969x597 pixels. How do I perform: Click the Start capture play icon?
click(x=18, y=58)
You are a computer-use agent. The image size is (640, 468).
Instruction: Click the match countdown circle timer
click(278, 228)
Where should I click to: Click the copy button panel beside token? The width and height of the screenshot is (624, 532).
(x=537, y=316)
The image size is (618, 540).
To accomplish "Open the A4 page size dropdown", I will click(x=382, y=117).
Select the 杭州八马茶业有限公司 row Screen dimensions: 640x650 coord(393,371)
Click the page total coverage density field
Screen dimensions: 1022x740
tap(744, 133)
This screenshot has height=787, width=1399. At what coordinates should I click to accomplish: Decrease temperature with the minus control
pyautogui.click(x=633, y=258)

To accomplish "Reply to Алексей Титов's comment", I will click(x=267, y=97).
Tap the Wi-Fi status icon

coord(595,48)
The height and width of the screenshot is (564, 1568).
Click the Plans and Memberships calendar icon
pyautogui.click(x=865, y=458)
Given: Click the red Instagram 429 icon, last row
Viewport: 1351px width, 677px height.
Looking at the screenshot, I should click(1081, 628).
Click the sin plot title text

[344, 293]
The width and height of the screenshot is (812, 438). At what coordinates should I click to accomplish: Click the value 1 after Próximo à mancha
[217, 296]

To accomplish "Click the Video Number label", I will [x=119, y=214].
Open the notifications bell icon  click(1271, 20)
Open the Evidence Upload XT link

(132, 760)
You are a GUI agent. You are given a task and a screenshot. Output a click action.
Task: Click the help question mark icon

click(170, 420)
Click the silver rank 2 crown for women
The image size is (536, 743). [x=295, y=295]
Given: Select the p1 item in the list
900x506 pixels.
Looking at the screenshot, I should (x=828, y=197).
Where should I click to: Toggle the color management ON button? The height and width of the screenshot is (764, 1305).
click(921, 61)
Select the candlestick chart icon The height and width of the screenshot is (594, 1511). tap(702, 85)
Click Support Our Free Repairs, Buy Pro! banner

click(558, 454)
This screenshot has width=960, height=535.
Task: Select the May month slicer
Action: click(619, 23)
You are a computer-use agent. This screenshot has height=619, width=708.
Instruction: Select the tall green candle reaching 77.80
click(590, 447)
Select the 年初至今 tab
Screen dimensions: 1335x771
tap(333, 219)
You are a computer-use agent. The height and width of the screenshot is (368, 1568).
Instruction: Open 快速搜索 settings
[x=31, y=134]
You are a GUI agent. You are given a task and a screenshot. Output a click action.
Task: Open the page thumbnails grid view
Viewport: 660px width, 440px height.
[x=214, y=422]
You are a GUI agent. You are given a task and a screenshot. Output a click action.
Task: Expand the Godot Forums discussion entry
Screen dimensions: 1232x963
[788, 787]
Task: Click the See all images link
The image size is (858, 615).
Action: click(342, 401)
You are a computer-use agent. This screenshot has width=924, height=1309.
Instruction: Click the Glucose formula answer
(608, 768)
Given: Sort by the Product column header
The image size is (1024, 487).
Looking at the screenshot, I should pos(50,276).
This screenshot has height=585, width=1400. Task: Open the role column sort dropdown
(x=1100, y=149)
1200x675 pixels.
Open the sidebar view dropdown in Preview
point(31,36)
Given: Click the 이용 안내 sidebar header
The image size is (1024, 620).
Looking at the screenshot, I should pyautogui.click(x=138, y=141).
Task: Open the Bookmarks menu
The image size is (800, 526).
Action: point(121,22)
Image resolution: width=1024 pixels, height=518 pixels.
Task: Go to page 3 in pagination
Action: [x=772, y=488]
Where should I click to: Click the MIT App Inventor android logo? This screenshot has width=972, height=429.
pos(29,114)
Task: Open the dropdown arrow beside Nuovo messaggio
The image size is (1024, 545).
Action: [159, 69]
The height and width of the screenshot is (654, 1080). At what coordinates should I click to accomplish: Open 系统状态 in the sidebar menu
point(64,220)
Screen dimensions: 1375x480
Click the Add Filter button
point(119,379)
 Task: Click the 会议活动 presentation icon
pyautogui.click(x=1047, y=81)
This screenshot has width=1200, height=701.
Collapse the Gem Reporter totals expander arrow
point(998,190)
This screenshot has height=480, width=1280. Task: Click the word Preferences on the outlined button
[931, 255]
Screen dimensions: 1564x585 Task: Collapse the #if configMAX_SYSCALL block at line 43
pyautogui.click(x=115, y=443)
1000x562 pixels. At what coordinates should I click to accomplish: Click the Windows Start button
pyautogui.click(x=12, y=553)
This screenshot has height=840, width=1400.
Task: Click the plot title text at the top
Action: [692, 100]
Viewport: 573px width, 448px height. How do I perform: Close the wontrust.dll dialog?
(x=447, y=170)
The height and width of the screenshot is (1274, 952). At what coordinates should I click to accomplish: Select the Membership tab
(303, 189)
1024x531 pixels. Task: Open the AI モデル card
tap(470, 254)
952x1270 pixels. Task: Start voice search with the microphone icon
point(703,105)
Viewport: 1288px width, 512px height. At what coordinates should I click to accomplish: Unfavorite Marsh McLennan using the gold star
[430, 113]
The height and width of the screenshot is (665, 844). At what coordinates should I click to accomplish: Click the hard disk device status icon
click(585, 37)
::::
→ **Task prompt**
Only lines holding the word "computer" belong in the answer; copy all of them from the records.

→ **Your response**
You are a computer-use agent. The image size is (640, 468).
You are a computer-use agent. This screenshot has height=619, width=708.
You are a computer-use agent. The height and width of the screenshot is (368, 1568).
You are a computer-use agent. This screenshot has width=924, height=1309.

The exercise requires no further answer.